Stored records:
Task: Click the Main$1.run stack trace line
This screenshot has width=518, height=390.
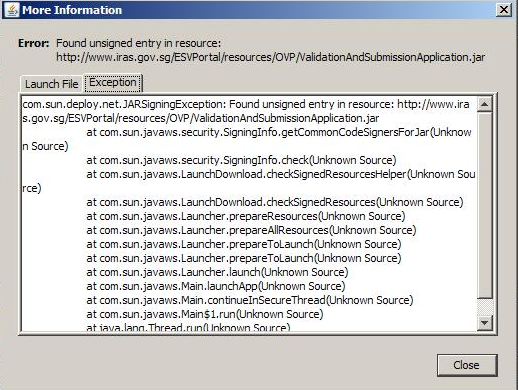Action: 205,314
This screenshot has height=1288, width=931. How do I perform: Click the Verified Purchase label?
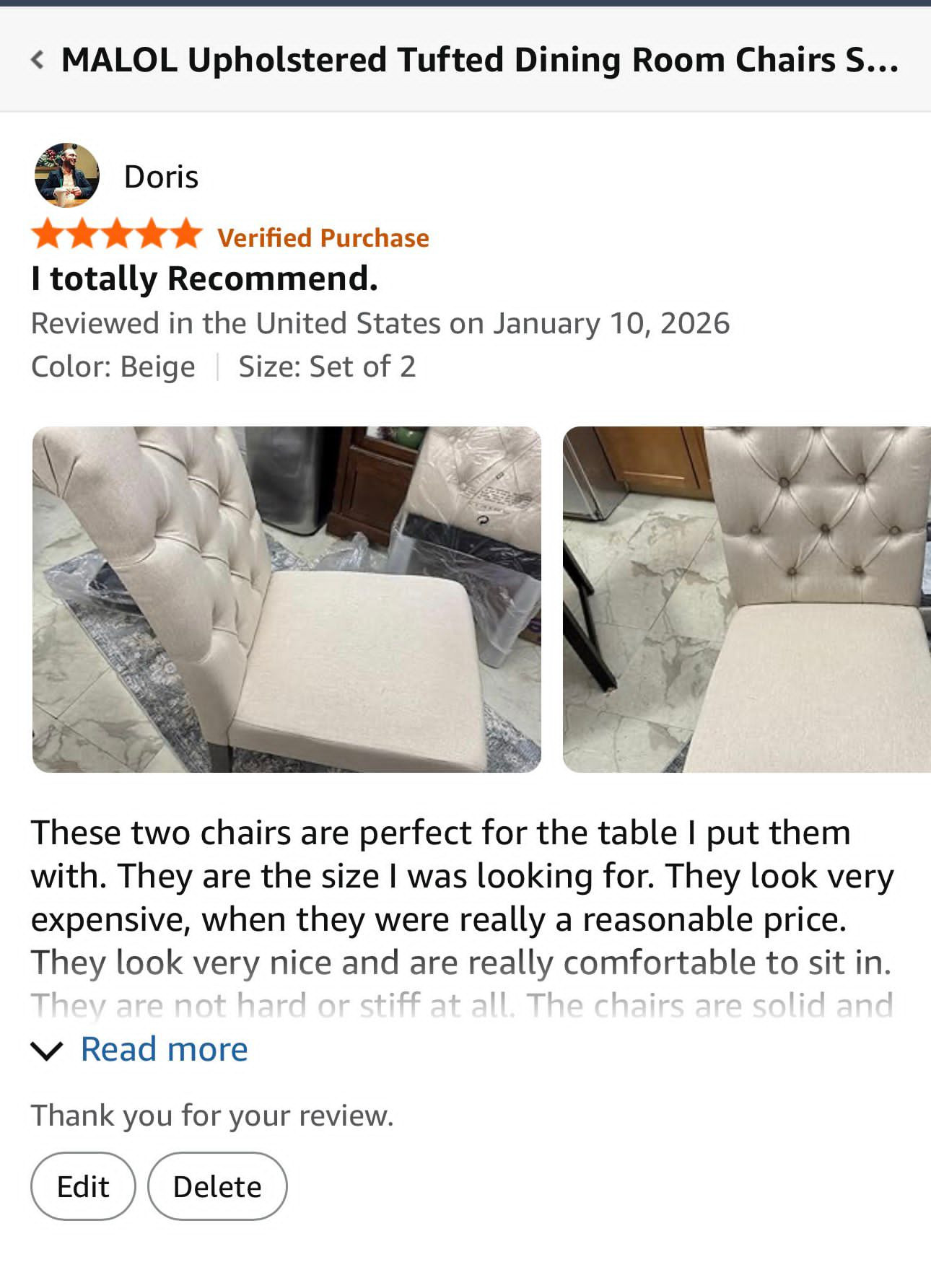[x=323, y=238]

**Brief:** With the pictures left out, transcribe exactly the lines from the line holding "This screenshot has height=1288, width=931." through the closing line of the entries.

**Reply:**
This screenshot has height=1288, width=931. How do I perform: Click the Verified Purchase label?
[x=323, y=238]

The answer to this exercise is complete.